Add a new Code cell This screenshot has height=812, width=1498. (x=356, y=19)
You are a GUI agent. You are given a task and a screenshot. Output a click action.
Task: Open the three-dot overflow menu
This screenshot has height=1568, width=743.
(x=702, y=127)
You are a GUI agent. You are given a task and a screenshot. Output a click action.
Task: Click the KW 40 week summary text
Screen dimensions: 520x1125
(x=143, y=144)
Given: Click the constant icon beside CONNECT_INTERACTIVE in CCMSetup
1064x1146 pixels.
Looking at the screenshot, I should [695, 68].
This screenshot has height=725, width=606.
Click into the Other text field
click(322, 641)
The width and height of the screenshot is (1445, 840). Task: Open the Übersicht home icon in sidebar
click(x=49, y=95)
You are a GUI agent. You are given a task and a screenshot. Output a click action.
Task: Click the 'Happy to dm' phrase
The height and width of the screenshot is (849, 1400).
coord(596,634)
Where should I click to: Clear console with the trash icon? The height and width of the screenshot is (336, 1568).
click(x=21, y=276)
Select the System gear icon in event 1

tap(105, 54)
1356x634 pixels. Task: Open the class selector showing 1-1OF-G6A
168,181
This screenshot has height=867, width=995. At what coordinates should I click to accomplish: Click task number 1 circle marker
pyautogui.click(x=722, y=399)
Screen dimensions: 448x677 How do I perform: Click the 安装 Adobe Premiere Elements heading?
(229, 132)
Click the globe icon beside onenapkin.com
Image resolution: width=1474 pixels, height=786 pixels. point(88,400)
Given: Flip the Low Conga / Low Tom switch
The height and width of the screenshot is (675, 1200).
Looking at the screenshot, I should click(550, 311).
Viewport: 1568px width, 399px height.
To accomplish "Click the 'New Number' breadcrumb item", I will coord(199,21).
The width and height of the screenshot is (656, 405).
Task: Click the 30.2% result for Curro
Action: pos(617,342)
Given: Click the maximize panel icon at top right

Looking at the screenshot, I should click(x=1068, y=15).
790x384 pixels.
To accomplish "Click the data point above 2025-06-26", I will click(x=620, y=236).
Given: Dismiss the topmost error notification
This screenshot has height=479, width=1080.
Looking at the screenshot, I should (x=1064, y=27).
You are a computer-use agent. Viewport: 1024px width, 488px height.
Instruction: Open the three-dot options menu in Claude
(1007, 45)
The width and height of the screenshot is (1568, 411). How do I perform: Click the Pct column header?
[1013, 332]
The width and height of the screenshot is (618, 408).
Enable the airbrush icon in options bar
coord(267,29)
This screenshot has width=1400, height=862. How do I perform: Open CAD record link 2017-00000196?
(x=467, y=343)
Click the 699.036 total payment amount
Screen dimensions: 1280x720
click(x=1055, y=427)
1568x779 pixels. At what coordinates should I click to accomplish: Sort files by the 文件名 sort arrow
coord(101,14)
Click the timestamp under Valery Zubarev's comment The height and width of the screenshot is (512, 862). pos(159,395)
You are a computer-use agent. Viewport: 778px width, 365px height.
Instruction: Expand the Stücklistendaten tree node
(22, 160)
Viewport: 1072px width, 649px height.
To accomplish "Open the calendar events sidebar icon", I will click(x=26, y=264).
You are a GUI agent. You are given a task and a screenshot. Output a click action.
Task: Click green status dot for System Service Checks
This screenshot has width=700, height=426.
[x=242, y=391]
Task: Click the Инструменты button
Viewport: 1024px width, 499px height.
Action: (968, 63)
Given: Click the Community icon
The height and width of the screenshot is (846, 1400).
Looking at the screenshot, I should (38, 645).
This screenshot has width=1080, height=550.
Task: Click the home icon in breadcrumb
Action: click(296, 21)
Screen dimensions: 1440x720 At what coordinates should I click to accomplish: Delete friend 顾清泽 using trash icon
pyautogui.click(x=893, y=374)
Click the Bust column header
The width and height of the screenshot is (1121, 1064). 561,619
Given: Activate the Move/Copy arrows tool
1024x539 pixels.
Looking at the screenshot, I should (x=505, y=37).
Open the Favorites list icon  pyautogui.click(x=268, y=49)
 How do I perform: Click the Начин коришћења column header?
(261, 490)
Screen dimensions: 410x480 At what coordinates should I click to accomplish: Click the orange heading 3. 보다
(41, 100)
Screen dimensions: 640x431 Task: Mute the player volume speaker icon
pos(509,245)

***

■ **What to produce**: All of the material above should be restated verbatim.

■ **Task solution**:
Add a new Code cell This screenshot has height=812, width=1498. (x=356, y=19)
You are a GUI agent. You are given a task and a screenshot. Output a click action.
Task: Open the three-dot overflow menu
This screenshot has height=1568, width=743.
(x=702, y=127)
You are a GUI agent. You are given a task and a screenshot. Output a click action.
Task: Click the KW 40 week summary text
Screen dimensions: 520x1125
(x=143, y=144)
Given: Click the constant icon beside CONNECT_INTERACTIVE in CCMSetup
1064x1146 pixels.
Looking at the screenshot, I should [695, 68].
This screenshot has height=725, width=606.
Click into the Other text field
click(322, 641)
The width and height of the screenshot is (1445, 840). Task: Open the Übersicht home icon in sidebar
click(x=49, y=95)
You are a GUI agent. You are given a task and a screenshot. Output a click action.
Task: Click the 'Happy to dm' phrase
The height and width of the screenshot is (849, 1400).
coord(596,634)
Where should I click to: Clear console with the trash icon? The height and width of the screenshot is (336, 1568).
click(x=21, y=276)
Select the System gear icon in event 1

tap(105, 54)
1356x634 pixels. Task: Open the class selector showing 1-1OF-G6A
168,181
This screenshot has height=867, width=995. At what coordinates should I click to accomplish: Click task number 1 circle marker
pyautogui.click(x=722, y=399)
Screen dimensions: 448x677 How do I perform: Click the 安装 Adobe Premiere Elements heading?
(229, 132)
Click the globe icon beside onenapkin.com
Image resolution: width=1474 pixels, height=786 pixels. point(88,400)
Given: Flip the Low Conga / Low Tom switch
The height and width of the screenshot is (675, 1200).
Looking at the screenshot, I should click(550, 311).
Viewport: 1568px width, 399px height.
To accomplish "Click the 'New Number' breadcrumb item", I will coord(199,21).
The width and height of the screenshot is (656, 405).
Task: Click the 30.2% result for Curro
Action: pos(617,342)
Given: Click the maximize panel icon at top right

Looking at the screenshot, I should click(x=1068, y=15).
790x384 pixels.
To accomplish "Click the data point above 2025-06-26", I will click(x=620, y=236).
Given: Dismiss the topmost error notification
This screenshot has height=479, width=1080.
Looking at the screenshot, I should (x=1064, y=27).
You are a computer-use agent. Viewport: 1024px width, 488px height.
Instruction: Open the three-dot options menu in Claude
(1007, 45)
The width and height of the screenshot is (1568, 411). How do I perform: Click the Pct column header?
[1013, 332]
The width and height of the screenshot is (618, 408).
Enable the airbrush icon in options bar
coord(267,29)
This screenshot has width=1400, height=862. How do I perform: Open CAD record link 2017-00000196?
(x=467, y=343)
Click the 699.036 total payment amount
Screen dimensions: 1280x720
click(x=1055, y=427)
1568x779 pixels. At what coordinates should I click to accomplish: Sort files by the 文件名 sort arrow
coord(101,14)
Click the timestamp under Valery Zubarev's comment The height and width of the screenshot is (512, 862). pos(159,395)
You are a computer-use agent. Viewport: 778px width, 365px height.
Instruction: Expand the Stücklistendaten tree node
(22, 160)
Viewport: 1072px width, 649px height.
To accomplish "Open the calendar events sidebar icon", I will click(x=26, y=264).
You are a GUI agent. You are given a task and a screenshot. Output a click action.
Task: Click green status dot for System Service Checks
This screenshot has width=700, height=426.
[x=242, y=391]
Task: Click the Инструменты button
Viewport: 1024px width, 499px height.
Action: (968, 63)
Given: Click the Community icon
The height and width of the screenshot is (846, 1400).
Looking at the screenshot, I should (38, 645).
This screenshot has width=1080, height=550.
Task: Click the home icon in breadcrumb
Action: click(296, 21)
Screen dimensions: 1440x720 At what coordinates should I click to accomplish: Delete friend 顾清泽 using trash icon
pyautogui.click(x=893, y=374)
Click the Bust column header
The width and height of the screenshot is (1121, 1064). 561,619
Given: Activate the Move/Copy arrows tool
1024x539 pixels.
Looking at the screenshot, I should (x=505, y=37).
Open the Favorites list icon  pyautogui.click(x=268, y=49)
 How do I perform: Click the Начин коришћења column header?
(261, 490)
Screen dimensions: 410x480 At what coordinates should I click to accomplish: Click the orange heading 3. 보다
(41, 100)
Screen dimensions: 640x431 Task: Mute the player volume speaker icon
pos(509,245)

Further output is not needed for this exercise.